A ZUNGUEIRA SAMARITANA E A
PRINCESA
“Disse-lhe a mulher: Senhor, dá-me dessa água para
que eu não mais tenha sede, nem precise vir aqui buscá-la.” João 4.15
Daí vi a
chamada de um retiro de mulheres, “Princesa sim! Meu Pai é o Rei” e passei por
uma rua qualquer em Luanda e lá ia a zungueira, carregando quase de tudo sobre
a cabeça, bananas aos cachos, batatas, panos, biscoitos, pães, abacaxis,
laranjas, limões, doces, sonhos, criança nas costas, vida difícil de quem traz
para casa os cuanzas que servirão para dar comida aos miúdos, bebida ao marido,
e depois continua a dar banho na prole, uma ou duas com ela o dia todo, outras a
esperam em casa. É uma mulher, como outras tantas, possui a inexplicável vaidade,
vestida de África, roupas coloridas, carrega os desejos, igreja aos domingos, e
na segunda as bananas, batatas, filho nas costas e a vida gira sem a realeza prometida,
ou esperada, alienada pela própria felicidade e desconhecerá a miséria em que vive e não muito, talvez o mais tardar aos quarenta e cinco, a brevidade
indesejada e a infinita liberdade; mas por enquanto continuará a tomar banho de caneca, suplicando a
providência e proteção contra as doenças da fome.
A samaritana
era uma quase zungueira, se é que isso possa existir, pois afinal não é todo
mundo que carrega uma lata na cabeça que pode evocar o pertencimento ao grupo
que está do lado de fora da realeza e que reside pouco abaixo das bananas.

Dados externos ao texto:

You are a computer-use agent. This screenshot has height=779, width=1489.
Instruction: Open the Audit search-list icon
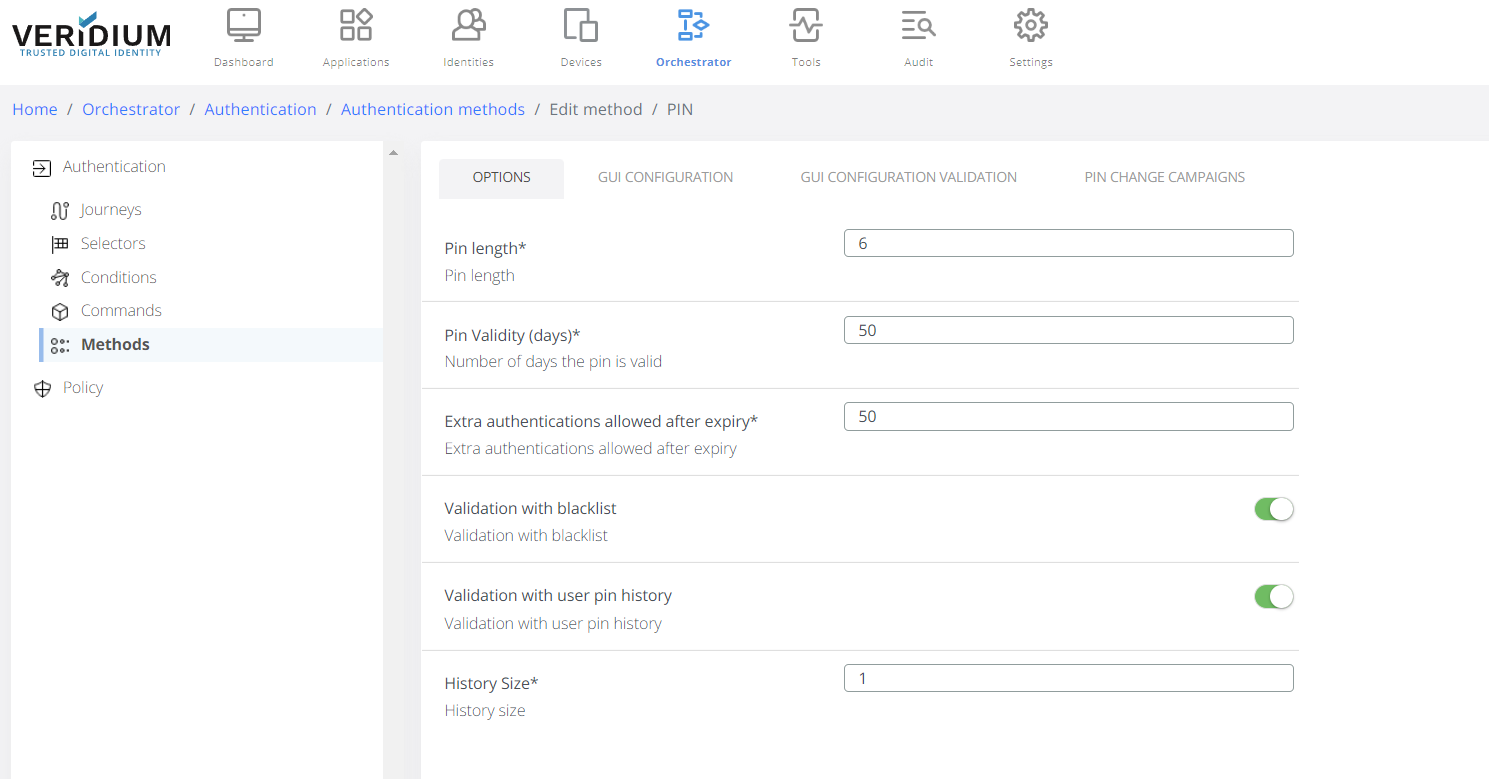point(918,26)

Contudo, a depender do conceito do que poderia ter sido uma zungueira no
primeiro século, a samaritana estava meio por ali, bem perto. Tivera cinco
maridos e nem vou discutir aqui se fizera o que era certo ou errado, até porque
nem Jesus se interessou em perguntar. Sendo ou não zungueira, com certeza a samaritana sem nome não
era princesa, não mesmo. Também não ficou sendo depois, e o que a cativou não
foi necessariamente o conteúdo do que descobriria, mas a aceitação de quem, com
profundo respeito, conversou com ela e nem se preocupou com a proibição, não perguntou por onde andava a consciência, não indagou sobre moralidade ou virtudes, e nem dela se afastou com a repulsa natural da santidade. Apenas palavreou como quem ampara uma zungueira num dia qualquer e
dá a ela o que não estava procurando e que nem sabia direito da existência e possibilidade, porque o
Pai não é só rei, e nem isto é o mais importante. O pai é o fazendeiro que espera o filho voltar para casa, de qualquer jeito ou modo,
é o pai do eu sei que sempre me ouves e a vida sai do túmulo depois de quatro
dias, porque o pai, é pai da vida, e olha pro filho que está ali entregue aos
limites da existência humana e declara, este é o meu filho amado em quem me
alegro, e tem pai no filho carregando crianças no colo e dizendo ser delas o
Reino dos Céus, e dá-lhe o Pai do nas tuas mãos entrego o meu espírito, porque
o pai recebe, recolhe, agasalha e abriga. É o Pai do Reino, mas aqui Reino
significa outra coisa, e os filhos são servos, não príncipes, nem
princesas, talvez zungueiras e quem sabe samaritanas.
E a
zungueira, feminina, mulher, mãe, explorada, sem ser princesa, sorri.